## TASK DIRECTIONS
Could you return each line below without altering a word?

Dataset records:
---
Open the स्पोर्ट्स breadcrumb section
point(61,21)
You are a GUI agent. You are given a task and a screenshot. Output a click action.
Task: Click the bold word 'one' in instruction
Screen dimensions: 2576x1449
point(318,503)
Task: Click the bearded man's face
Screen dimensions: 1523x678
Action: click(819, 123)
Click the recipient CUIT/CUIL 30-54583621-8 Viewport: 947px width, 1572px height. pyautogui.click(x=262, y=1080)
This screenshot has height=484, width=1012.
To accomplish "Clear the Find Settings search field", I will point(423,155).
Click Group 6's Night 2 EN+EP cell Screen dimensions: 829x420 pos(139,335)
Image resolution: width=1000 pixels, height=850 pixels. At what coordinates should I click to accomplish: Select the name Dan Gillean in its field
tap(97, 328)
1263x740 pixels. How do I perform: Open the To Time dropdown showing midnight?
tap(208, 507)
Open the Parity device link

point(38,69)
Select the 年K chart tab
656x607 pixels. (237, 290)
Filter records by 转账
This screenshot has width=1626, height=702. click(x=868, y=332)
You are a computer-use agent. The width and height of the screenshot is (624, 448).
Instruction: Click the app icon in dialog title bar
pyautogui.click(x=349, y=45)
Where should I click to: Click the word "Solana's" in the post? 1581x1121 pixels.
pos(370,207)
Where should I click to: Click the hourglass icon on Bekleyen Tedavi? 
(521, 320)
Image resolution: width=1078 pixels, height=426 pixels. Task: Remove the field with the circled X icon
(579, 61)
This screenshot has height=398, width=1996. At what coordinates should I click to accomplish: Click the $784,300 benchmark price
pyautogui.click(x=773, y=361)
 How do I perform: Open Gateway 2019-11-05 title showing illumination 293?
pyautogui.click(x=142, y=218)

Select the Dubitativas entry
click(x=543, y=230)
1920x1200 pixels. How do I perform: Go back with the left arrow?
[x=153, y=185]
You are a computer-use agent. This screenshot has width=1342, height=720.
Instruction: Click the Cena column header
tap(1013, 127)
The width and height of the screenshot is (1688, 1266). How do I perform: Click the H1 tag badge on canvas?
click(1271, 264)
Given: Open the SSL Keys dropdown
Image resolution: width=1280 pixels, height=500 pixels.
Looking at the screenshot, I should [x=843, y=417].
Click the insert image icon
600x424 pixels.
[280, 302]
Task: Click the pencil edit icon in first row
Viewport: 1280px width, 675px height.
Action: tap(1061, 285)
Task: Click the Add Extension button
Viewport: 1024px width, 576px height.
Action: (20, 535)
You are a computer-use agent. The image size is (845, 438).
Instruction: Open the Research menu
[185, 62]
---
## ANSWER SPACE
Open the स्पोर्ट्स breadcrumb section
point(61,21)
You are a GUI agent. You are given a task and a screenshot. Output a click action.
Task: Click the bold word 'one' in instruction
Screen dimensions: 2576x1449
point(318,503)
Task: Click the bearded man's face
Screen dimensions: 1523x678
Action: click(819, 123)
Click the recipient CUIT/CUIL 30-54583621-8 Viewport: 947px width, 1572px height. pyautogui.click(x=262, y=1080)
This screenshot has height=484, width=1012.
To accomplish "Clear the Find Settings search field", I will point(423,155).
Click Group 6's Night 2 EN+EP cell Screen dimensions: 829x420 pos(139,335)
Image resolution: width=1000 pixels, height=850 pixels. At what coordinates should I click to accomplish: Select the name Dan Gillean in its field
tap(97, 328)
1263x740 pixels. How do I perform: Open the To Time dropdown showing midnight?
tap(208, 507)
Open the Parity device link

point(38,69)
Select the 年K chart tab
656x607 pixels. (237, 290)
Filter records by 转账
This screenshot has width=1626, height=702. click(x=868, y=332)
You are a computer-use agent. The width and height of the screenshot is (624, 448).
Instruction: Click the app icon in dialog title bar
pyautogui.click(x=349, y=45)
Where should I click to: Click the word "Solana's" in the post? 1581x1121 pixels.
pos(370,207)
Where should I click to: Click the hourglass icon on Bekleyen Tedavi? 
(521, 320)
Image resolution: width=1078 pixels, height=426 pixels. Task: Remove the field with the circled X icon
(579, 61)
This screenshot has height=398, width=1996. At what coordinates should I click to accomplish: Click the $784,300 benchmark price
pyautogui.click(x=773, y=361)
 How do I perform: Open Gateway 2019-11-05 title showing illumination 293?
pyautogui.click(x=142, y=218)

Select the Dubitativas entry
click(x=543, y=230)
1920x1200 pixels. How do I perform: Go back with the left arrow?
[x=153, y=185]
You are a computer-use agent. This screenshot has width=1342, height=720.
Instruction: Click the Cena column header
tap(1013, 127)
The width and height of the screenshot is (1688, 1266). How do I perform: Click the H1 tag badge on canvas?
click(1271, 264)
Given: Open the SSL Keys dropdown
Image resolution: width=1280 pixels, height=500 pixels.
Looking at the screenshot, I should [x=843, y=417].
Click the insert image icon
600x424 pixels.
[280, 302]
Task: Click the pencil edit icon in first row
Viewport: 1280px width, 675px height.
Action: tap(1061, 285)
Task: Click the Add Extension button
Viewport: 1024px width, 576px height.
Action: (20, 535)
You are a computer-use agent. The image size is (845, 438).
Instruction: Open the Research menu
[185, 62]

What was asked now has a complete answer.